#### Task goal
Pictures aside, repeat all the entries below exactly as they appear.

*** Supplied records

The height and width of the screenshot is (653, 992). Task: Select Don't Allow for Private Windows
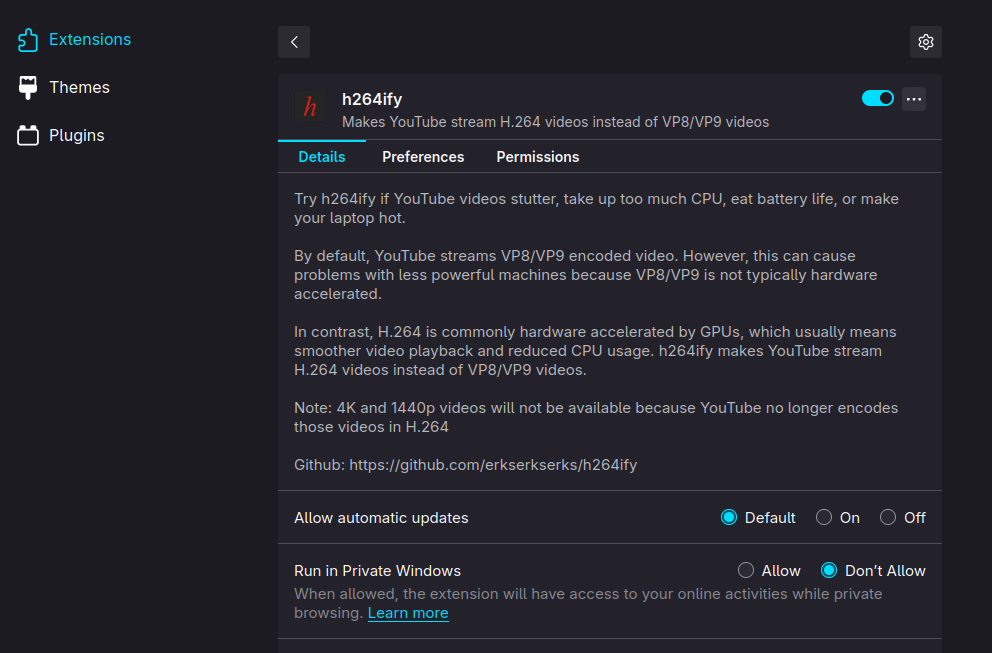[829, 571]
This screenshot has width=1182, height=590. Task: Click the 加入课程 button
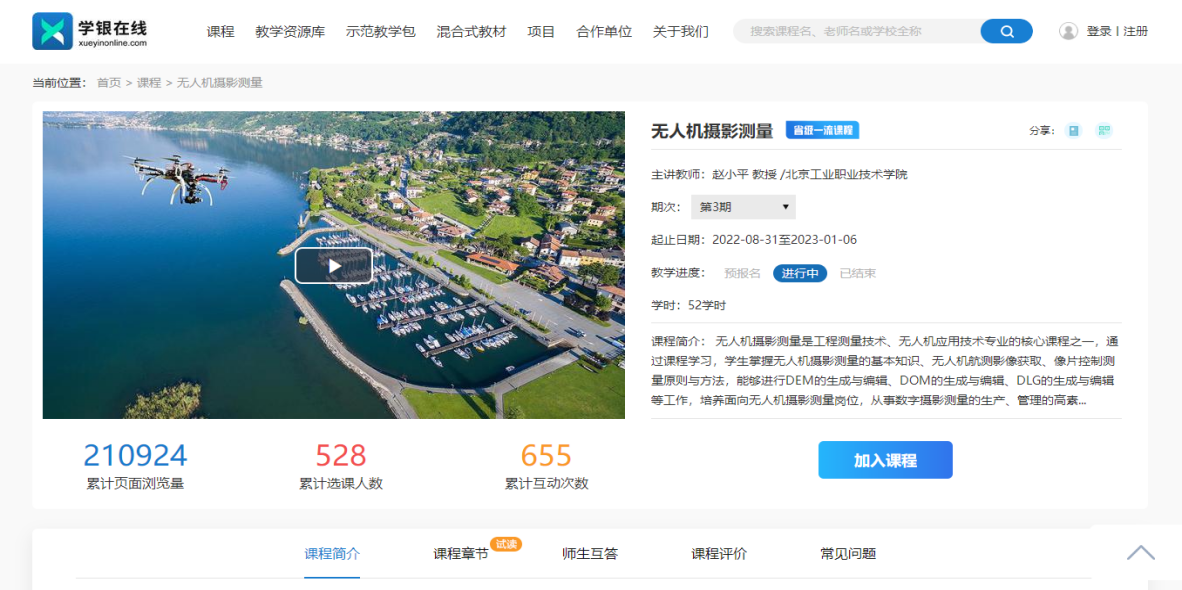(x=885, y=460)
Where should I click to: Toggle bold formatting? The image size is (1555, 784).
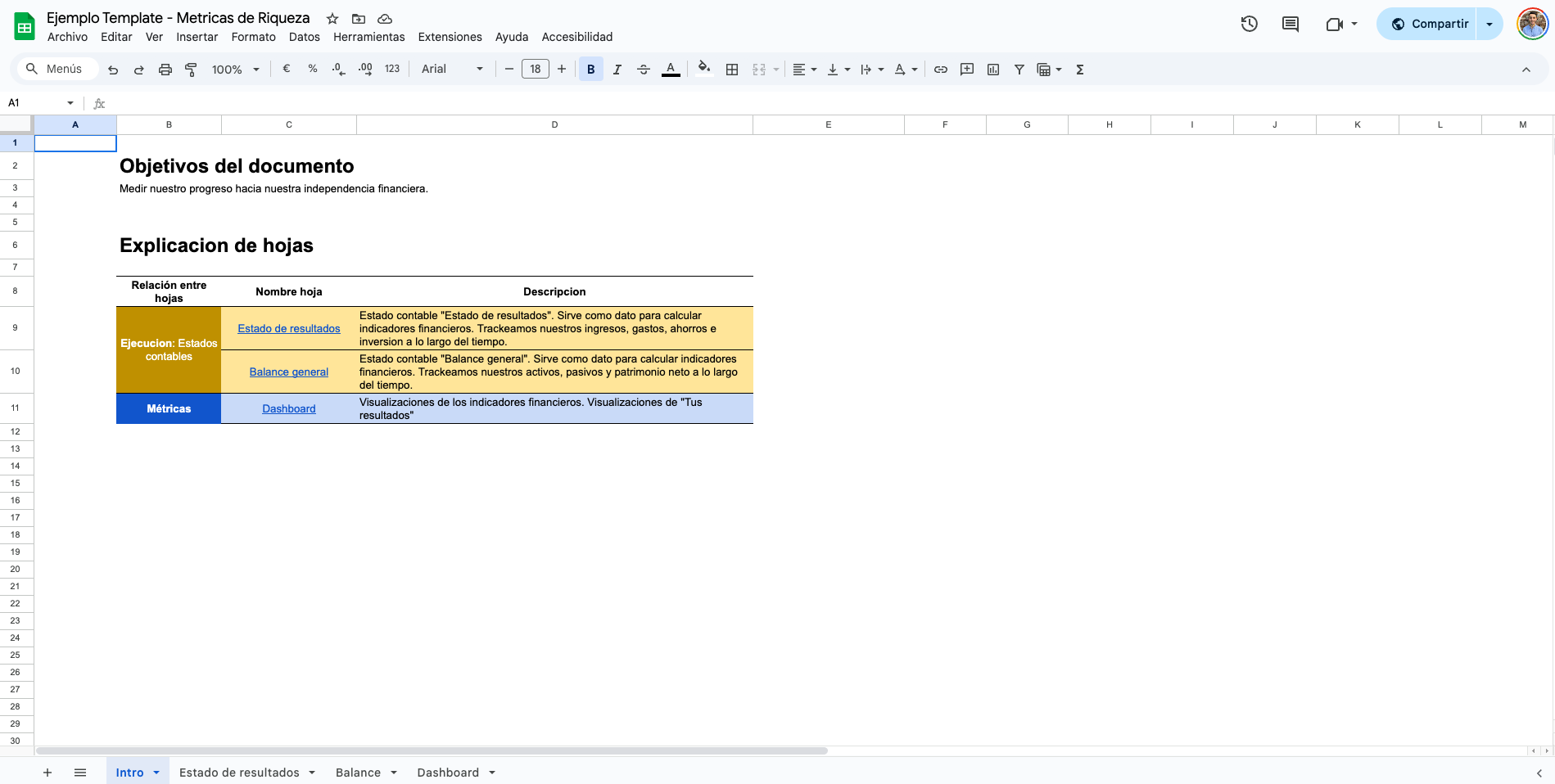tap(590, 70)

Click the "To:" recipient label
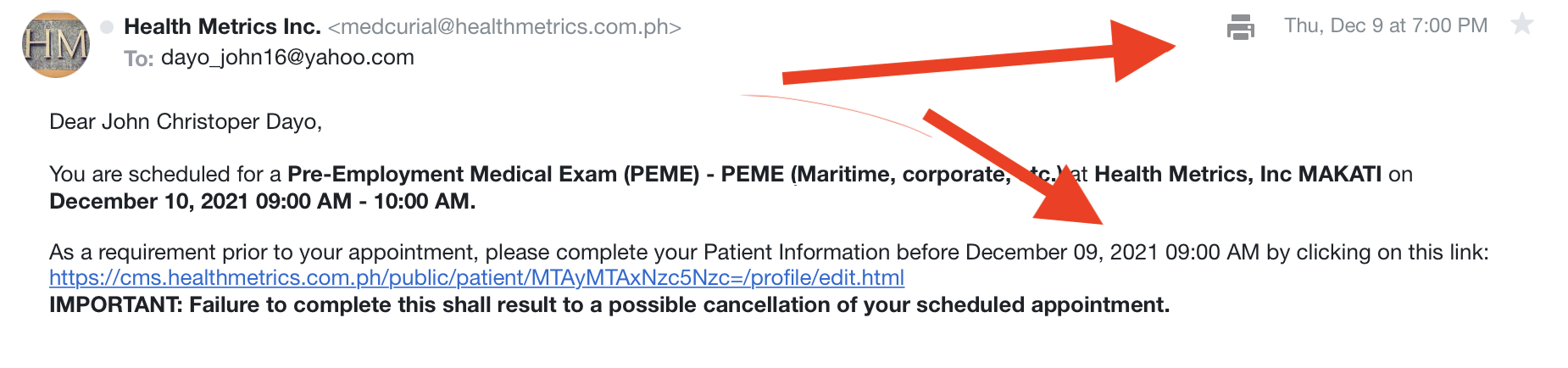[138, 59]
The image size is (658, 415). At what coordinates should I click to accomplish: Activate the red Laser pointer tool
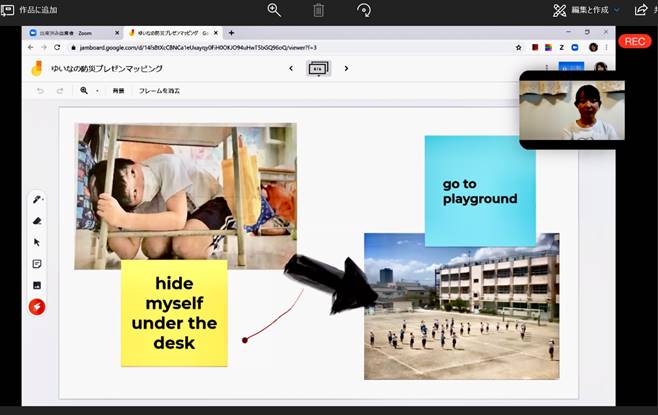tap(37, 307)
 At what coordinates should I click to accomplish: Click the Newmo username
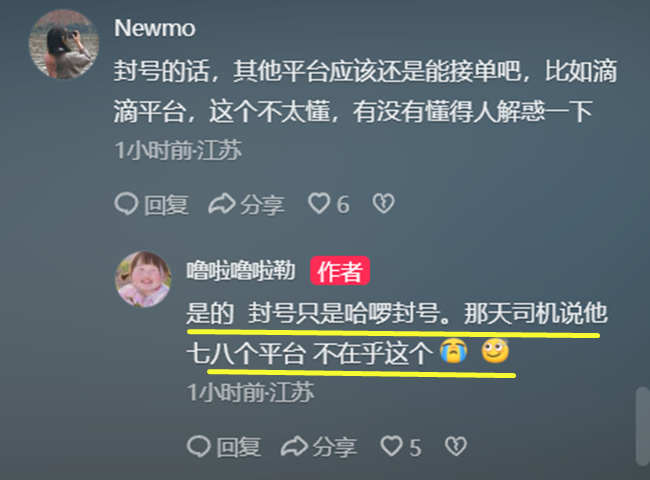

******

#### Response below
The height and width of the screenshot is (653, 992). Task: Select Don't Allow for Private Windows
[829, 571]
This screenshot has width=1182, height=590. Task: Click the 加入课程 button
(x=885, y=460)
Where should I click to: Toggle bold formatting? The image size is (1555, 784).
tap(590, 70)

Click the "To:" recipient label
[138, 59]
The image size is (658, 415). At what coordinates should I click to accomplish: Activate the red Laser pointer tool
tap(37, 307)
 At what coordinates should I click to accomplish: Click the Newmo username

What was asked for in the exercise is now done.